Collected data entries
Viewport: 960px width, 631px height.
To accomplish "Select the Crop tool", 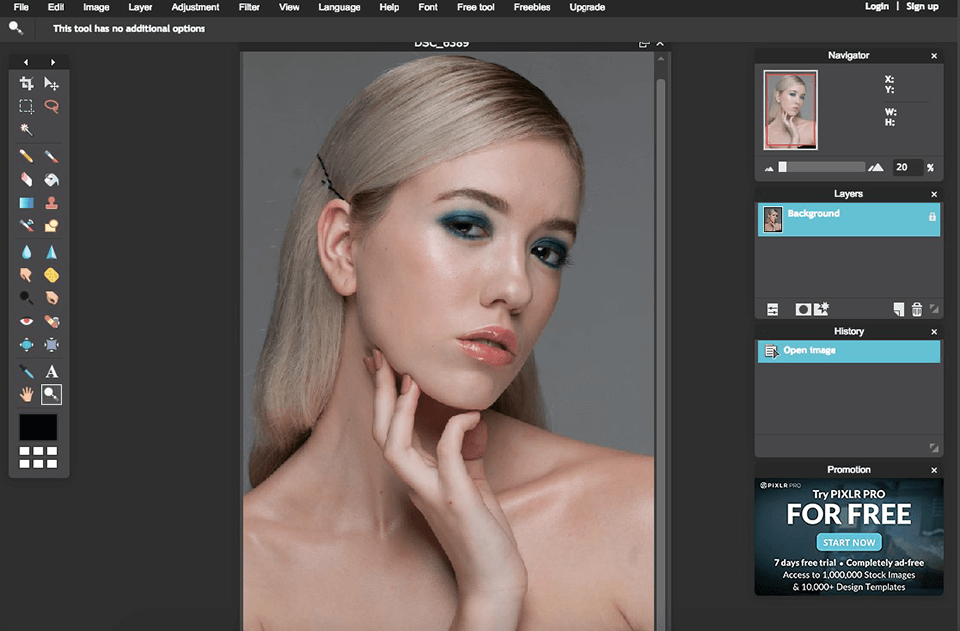I will pyautogui.click(x=26, y=84).
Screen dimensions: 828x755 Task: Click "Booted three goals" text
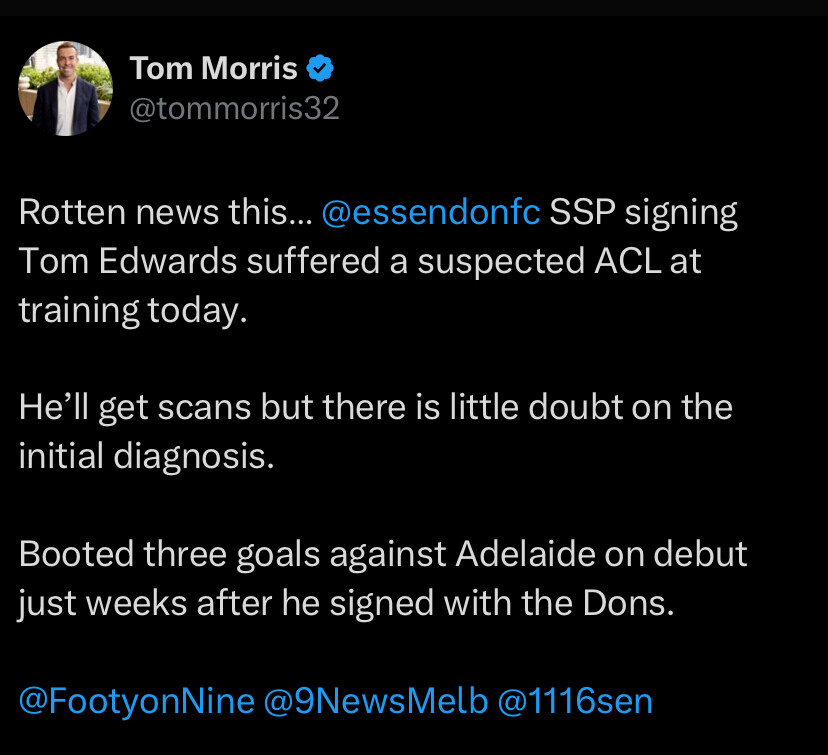[170, 554]
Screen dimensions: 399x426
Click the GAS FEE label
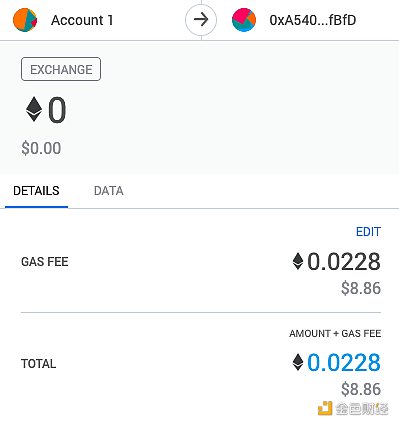tap(45, 262)
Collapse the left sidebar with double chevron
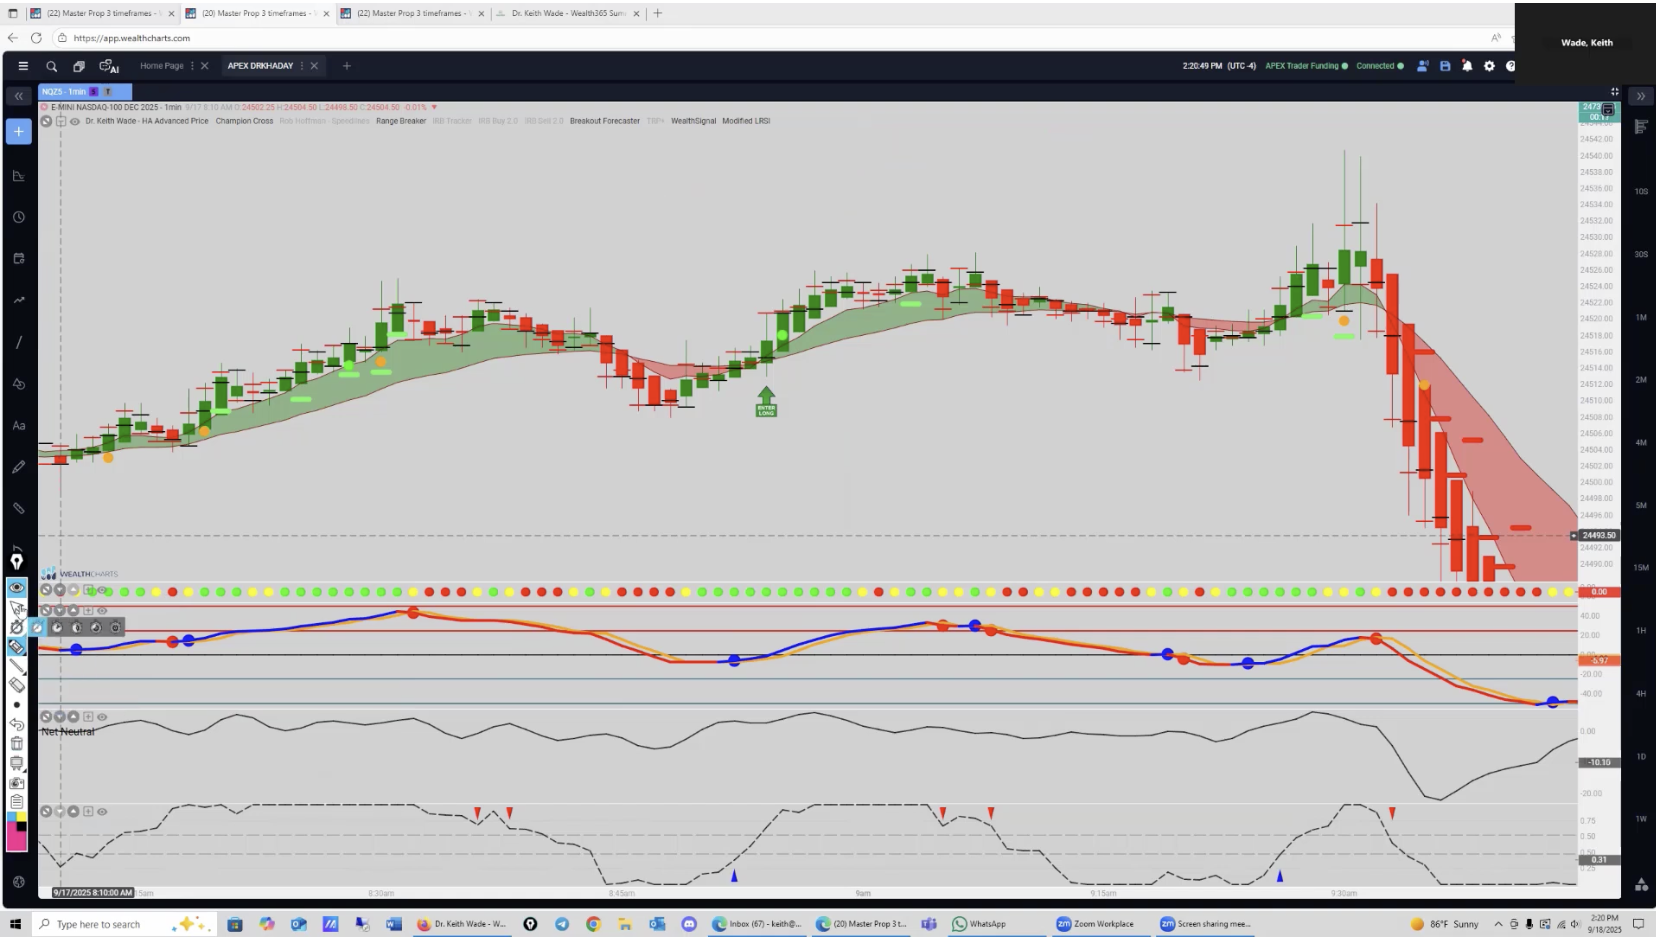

◆ **Exercise instructions**
From the line holding "Screen dimensions: 399x426" to the final line of the data above, give each line again exactly, both ends included, and drop the pictures.

◆ **Result**
Screen dimensions: 399x426
Click the GAS FEE label
tap(45, 262)
Collapse the left sidebar with double chevron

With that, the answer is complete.